E.                     Le 27 août 2024, le CSR a reçu deux factures de l'hôtel C._______, à ********, pour l’occupation d’une chambre par A._______, soit une facture de 960 francs pour la période du 20 au 31 juillet 2024 et une facture de 1'200 francs pour la période du 1er au 31 août 2024.

Le 17 septembre 2024, le CSR a reçu de l'hôtel C._______ trois nouvelles factures, soit deux factures de 1'200 francs pour les périodes du 2 au 31 juillet 2024 et du 1er au 31 août 2024 et une facture de 640 francs pour la période du 1er au 8 septembre 2024.

Le CSR n'a pas payé ces factures.

F.                     Par décision du 15 octobre 2024, le CSR a refusé de prendre en charge les frais relatifs au séjour de A._______ à l'hôtel C._______ de ******** pour les mois de juillet et août 2024, au motif que son service ne lui avait pas délivré de garantie de prise en charge pour ces frais. Le CSR a précisé que la lettre que son assistant social avait remise le 18 juillet 2024 à A._______ n’était pas une garantie de prise en charge des frais d’hôtel, mais un courrier d’information destiné aux gérances dans le cadre de la recherche d’un logement.  

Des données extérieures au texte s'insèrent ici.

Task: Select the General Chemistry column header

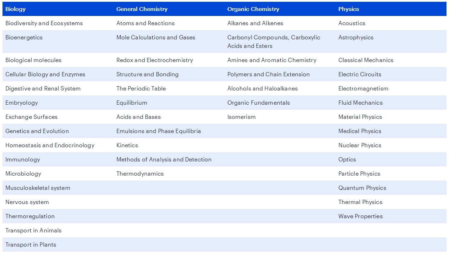Action: click(x=142, y=9)
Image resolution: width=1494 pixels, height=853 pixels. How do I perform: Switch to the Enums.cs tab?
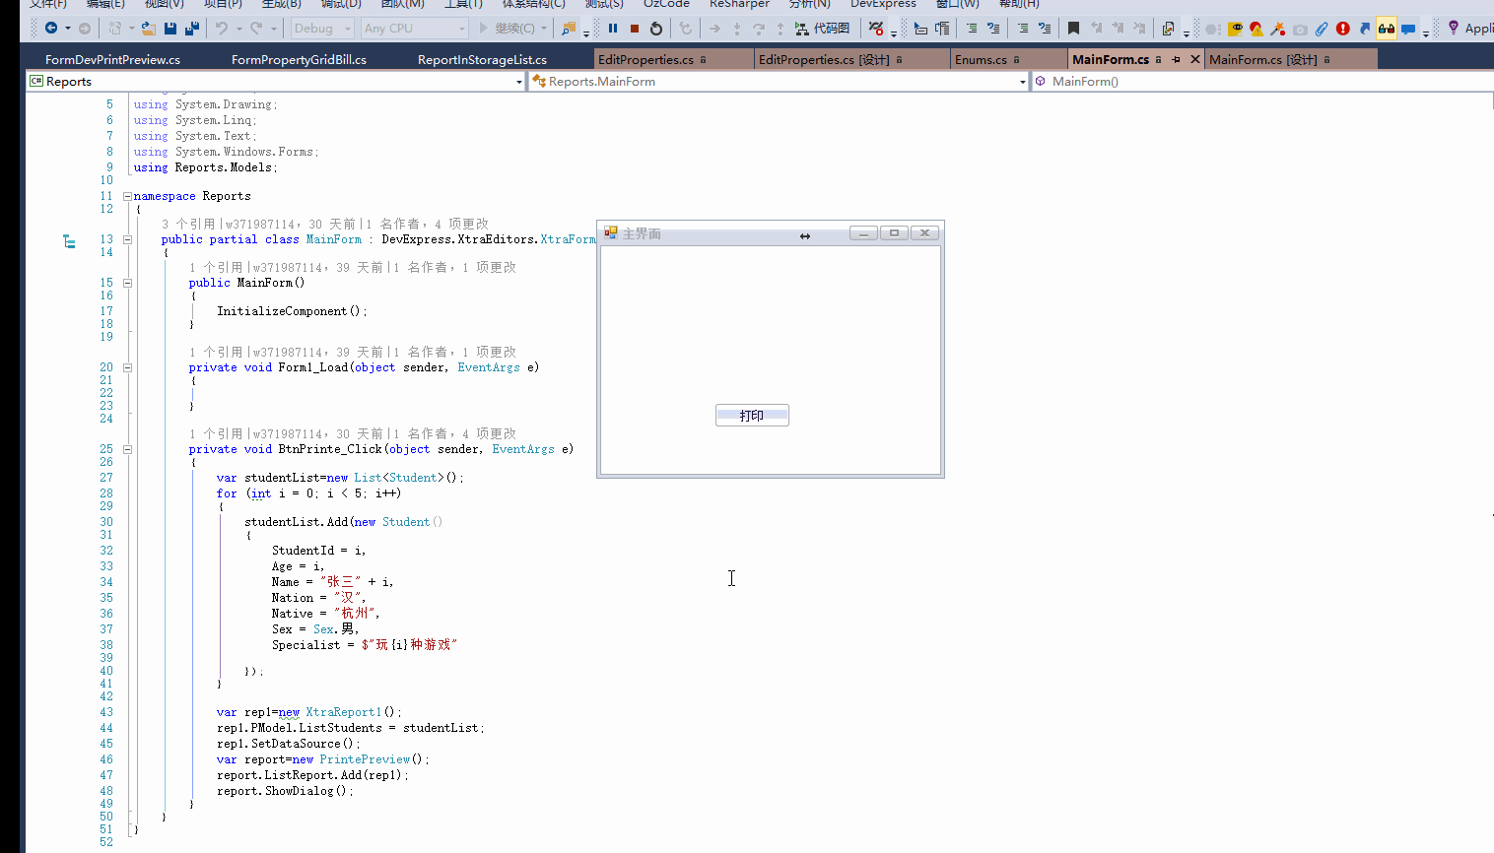pyautogui.click(x=981, y=60)
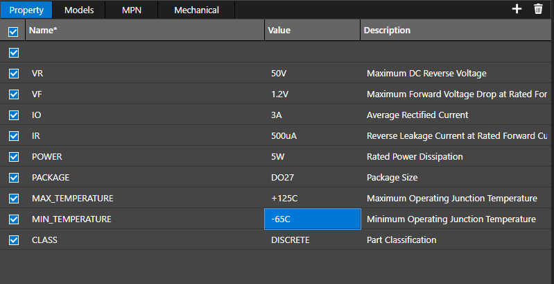Uncheck the VR property checkbox
The height and width of the screenshot is (284, 554).
pos(13,74)
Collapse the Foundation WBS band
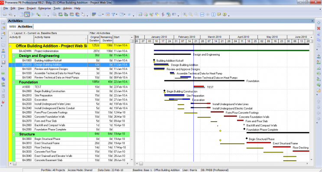 [14, 82]
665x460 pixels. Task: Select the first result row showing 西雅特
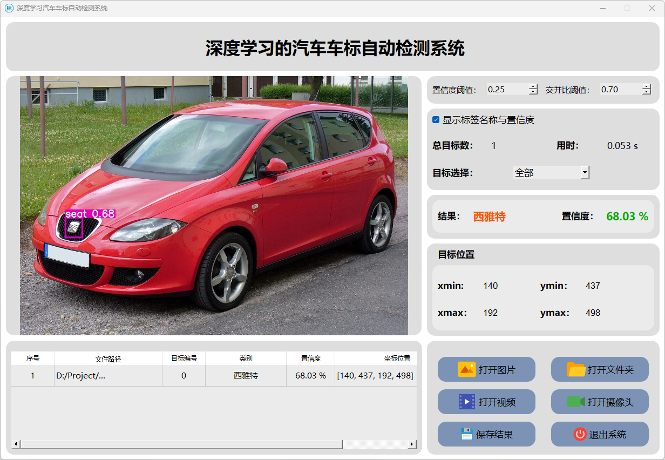coord(246,375)
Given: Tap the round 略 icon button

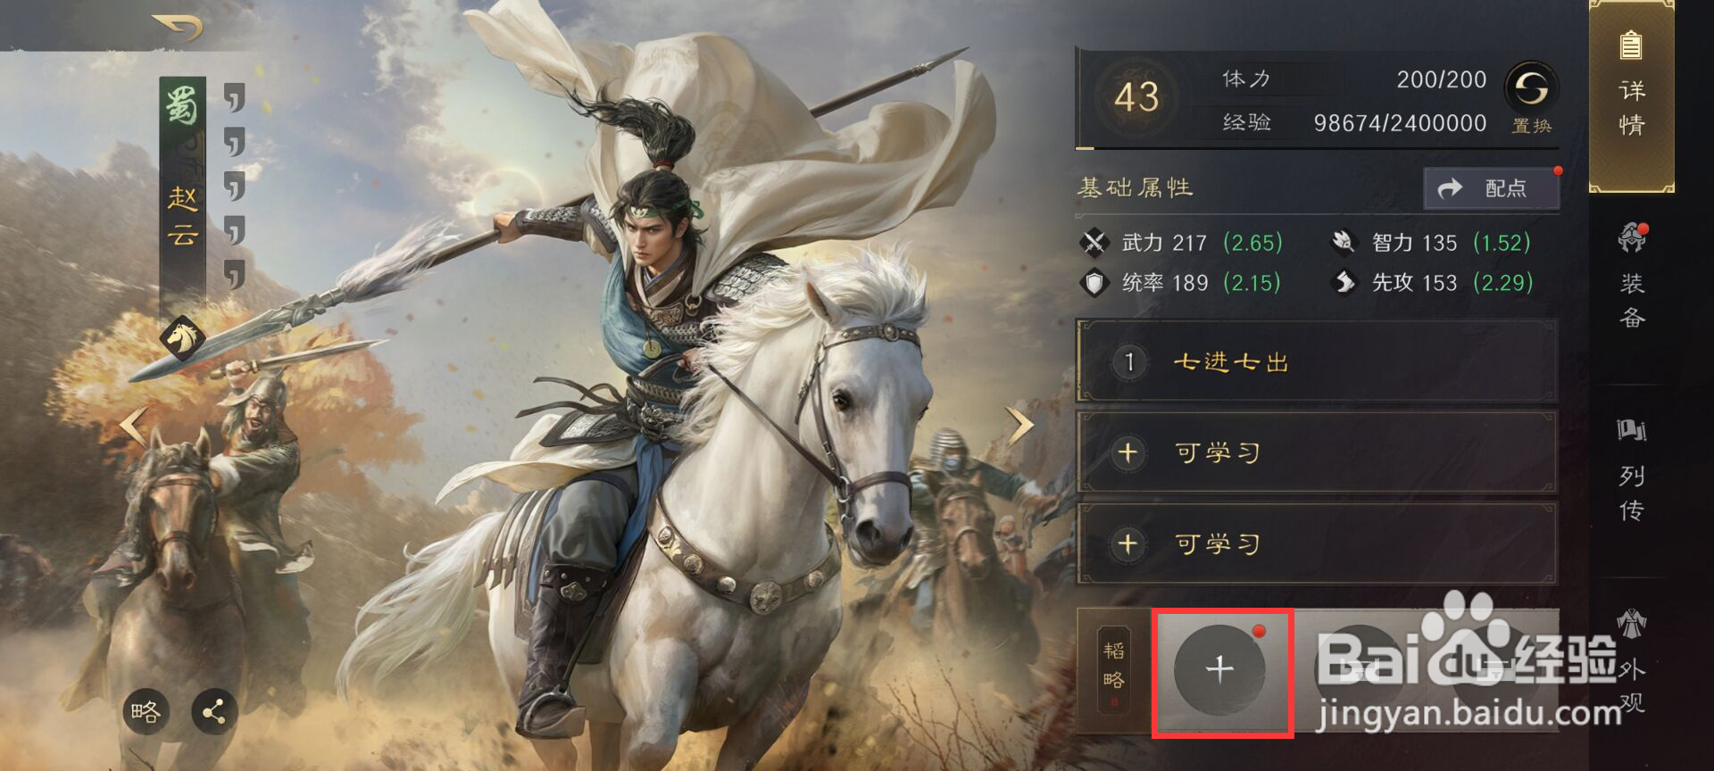Looking at the screenshot, I should pos(146,711).
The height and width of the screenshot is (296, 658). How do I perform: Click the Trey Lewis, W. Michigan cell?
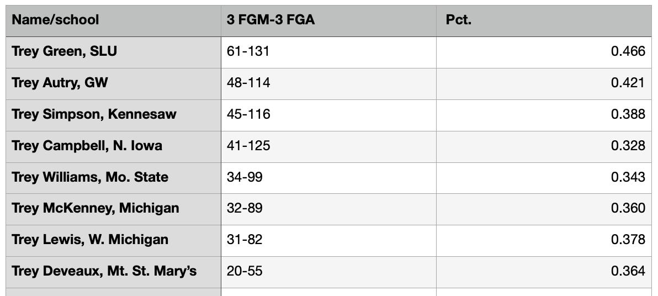tap(113, 241)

Le 12 novembre 2024, A._______ a recouru contre cette décision devant la DGCS (cause enregistrée sous la référence RI.2024.322), en faisant valoir que son assistant social lui avait indiqué, lors de l'entretien du 18 juillet 2024, qu'elle pouvait loger dans un des hôtels agrées par la Ville de Lausanne - ce qui serait le cas de l'hôtel C._______ - et que le service social payerait les frais de logement. Elle a ajouté que son assistant social lui avait également remis la lettre du 18 juillet 2024 pour la prise en charge du loyer. Dans la mesure où elle n'avait commis aucune faute, elle demandait la prise en charge par les services sociaux de la facture de 2'160 francs (facture pour la location d'une chambre pour la période du 20 juillet au 31 août 2024 à l'hôtel C._______).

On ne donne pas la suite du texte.